__ФРАГМЕНТ__:
########################################

Данные события закономерно вызвали смятение в среде университетских профессоров. Одно время предлагалось сообщить министру, что «вследствие отсутствия кандидатов, желающих баллотироваться, выборы могли не состояться» [5. 1911. 13 сент.]. Начались разговоры о назначении декана министерством. И разворачивались они при напряженной в то время политической обстановке, преимущественно вне официального поля.
Все же местная пресса не осталась безучастной. В конце сентября 1911 г. в «Сибирской жизни» без ссылки на источник были приведены якобы слова П.М. Богаевского, сказанные «уже по закрытии заседания»: «Если выборы декана не могут состояться, и дело идет к назначению декана министром народного просвещения, то могу вам сообщить, что назначен деканом буду я». «Интересно было бы знать, что подало повод профессору Богаевскому говорить так уверенно о своем назначении?» - задавался красноречивым вопросом автор заметки [Там же. 24 сент.].
Конфликт, который имел потенциал развития в политическом русле, быстро отклонился от первоначального курса. То, что могло вылиться в противостояние профессуры и власти, воли к автономии, с одной стороны, и стремления к ее подавлению - с другой, обернулось «кулуарной битвой». Конфликт замкнулся на самом себе.
Упомянутый в газетной заметке разговор действительно имел место. И состоялся он 17 сентября 1911 г. В тот день в ходе заседания юридического факультета П.М. Богаевский для принятия своевременных мер «в интересах обеспечения преподавания» сообщил исправляющему обязанности декана М.Н. Соболеву о «своем возможном уходе из Томска» в связи с избранием на юридический факультет Киевского университета. «Раздражительную» реплику, вскользь брошенную профессором Н.Я. Новомбергским, Богаевский, по собственному признанию, оставил без ответа. Разговор между тремя профессорами продолжился после окончания заседания в уборной, что располагалась в двух шагах от кабинета. Как вспоминал П.М. Богаевский, и.о. декана сказал ему тогда о невыгодности для него «покинуть Томск», после чего «доверительная» беседа зашла о выборах декана [1. Л. 56].
Утром 24 сентября П.М. Богаевский имел честь увидеть заметку о содержании этого разговора в очередном номере «Сибирской жизни». О реакции профессора исчерпывающе можно судить по эпизоду, обрисованному в прелюдии настоящей статьи. Усиливалась эта реакция и тем обстоятельством, что все заседания факультетских советов, по закону, проходили «не публично, а при закрытых дверях». Следовательно, и обнародование деталей этих заседаний в прессе являлось «нарушением закона и гражданского долга», что не могло не привлечь внимание университетской администрации и попечителя [6. Л. 117].

########################################

__ЗАДАНИЕ 1__: Перечислите всех профессоров, которых фрагмент называет по фамилии с инициалами.

__Записи данных__:
########################################

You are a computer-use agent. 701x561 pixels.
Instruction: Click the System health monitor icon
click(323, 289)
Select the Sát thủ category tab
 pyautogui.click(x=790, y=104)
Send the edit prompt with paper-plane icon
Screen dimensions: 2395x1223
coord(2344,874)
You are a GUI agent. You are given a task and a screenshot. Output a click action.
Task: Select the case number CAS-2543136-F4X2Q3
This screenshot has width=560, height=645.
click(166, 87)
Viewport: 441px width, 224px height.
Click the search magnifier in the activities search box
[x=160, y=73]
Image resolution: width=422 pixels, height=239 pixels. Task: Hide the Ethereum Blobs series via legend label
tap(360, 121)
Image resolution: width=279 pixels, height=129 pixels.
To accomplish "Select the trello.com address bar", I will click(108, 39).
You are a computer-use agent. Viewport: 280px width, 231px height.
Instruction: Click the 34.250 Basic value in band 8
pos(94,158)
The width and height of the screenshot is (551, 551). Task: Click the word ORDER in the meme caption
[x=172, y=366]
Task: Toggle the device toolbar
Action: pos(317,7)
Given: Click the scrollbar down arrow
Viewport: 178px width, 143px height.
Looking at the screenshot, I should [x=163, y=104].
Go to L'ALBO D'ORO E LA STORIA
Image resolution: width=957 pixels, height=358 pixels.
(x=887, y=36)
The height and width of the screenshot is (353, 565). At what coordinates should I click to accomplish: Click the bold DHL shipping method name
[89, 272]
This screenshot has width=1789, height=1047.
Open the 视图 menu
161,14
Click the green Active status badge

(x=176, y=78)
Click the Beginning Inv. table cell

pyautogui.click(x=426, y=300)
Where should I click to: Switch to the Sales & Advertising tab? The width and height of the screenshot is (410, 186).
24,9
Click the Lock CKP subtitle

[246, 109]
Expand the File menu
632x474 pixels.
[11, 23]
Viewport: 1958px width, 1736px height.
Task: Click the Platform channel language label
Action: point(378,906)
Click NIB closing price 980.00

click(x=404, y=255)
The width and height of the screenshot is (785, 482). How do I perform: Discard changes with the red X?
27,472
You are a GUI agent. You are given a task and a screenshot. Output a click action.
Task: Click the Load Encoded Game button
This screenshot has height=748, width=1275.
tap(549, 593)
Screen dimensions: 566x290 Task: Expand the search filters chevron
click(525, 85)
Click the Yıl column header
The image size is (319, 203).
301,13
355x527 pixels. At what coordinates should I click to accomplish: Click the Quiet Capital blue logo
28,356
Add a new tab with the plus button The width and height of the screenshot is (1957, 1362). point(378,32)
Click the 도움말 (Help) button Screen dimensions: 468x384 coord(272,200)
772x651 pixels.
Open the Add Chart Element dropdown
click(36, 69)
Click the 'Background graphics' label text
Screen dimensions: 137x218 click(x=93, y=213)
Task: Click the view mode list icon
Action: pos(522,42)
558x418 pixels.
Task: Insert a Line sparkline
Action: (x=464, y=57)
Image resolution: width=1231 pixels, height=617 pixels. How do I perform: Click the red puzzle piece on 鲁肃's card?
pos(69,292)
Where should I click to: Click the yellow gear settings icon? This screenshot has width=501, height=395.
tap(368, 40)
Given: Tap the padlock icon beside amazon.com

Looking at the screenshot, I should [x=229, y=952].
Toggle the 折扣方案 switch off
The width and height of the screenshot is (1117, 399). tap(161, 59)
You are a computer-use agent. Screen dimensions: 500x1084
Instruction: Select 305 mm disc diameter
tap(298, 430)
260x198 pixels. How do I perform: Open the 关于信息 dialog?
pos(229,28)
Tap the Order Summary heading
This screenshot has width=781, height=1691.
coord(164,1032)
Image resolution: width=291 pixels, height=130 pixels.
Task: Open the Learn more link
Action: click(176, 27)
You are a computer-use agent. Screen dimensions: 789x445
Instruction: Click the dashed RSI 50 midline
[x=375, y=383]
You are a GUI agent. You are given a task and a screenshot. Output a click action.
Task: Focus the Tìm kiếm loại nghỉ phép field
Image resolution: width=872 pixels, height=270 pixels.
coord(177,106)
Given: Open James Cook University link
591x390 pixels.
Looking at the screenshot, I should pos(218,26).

########################################

__ЗАДАНИЕ 2__: Покажите каждую строку записей, где встречается слово «agent».

__ПРАВИЛЬНЫЙ ОТВЕТ 1__: П.М. Богаевский, М.Н. Соболев, Н.Я. Новомбергский.

__ПРАВИЛЬНЫЙ ОТВЕТ 2__:
You are a computer-use agent. 701x561 pixels.
You are a GUI agent. You are given a task and a screenshot. Output a click action.
You are a computer-use agent. Viewport: 280px width, 231px height.
You are a GUI agent. You are given a task and a screenshot. Output a click action.
You are a computer-use agent. Screen dimensions: 500x1084
You are a computer-use agent. Screen dimensions: 789x445
You are a GUI agent. You are given a task and a screenshot. Output a click action.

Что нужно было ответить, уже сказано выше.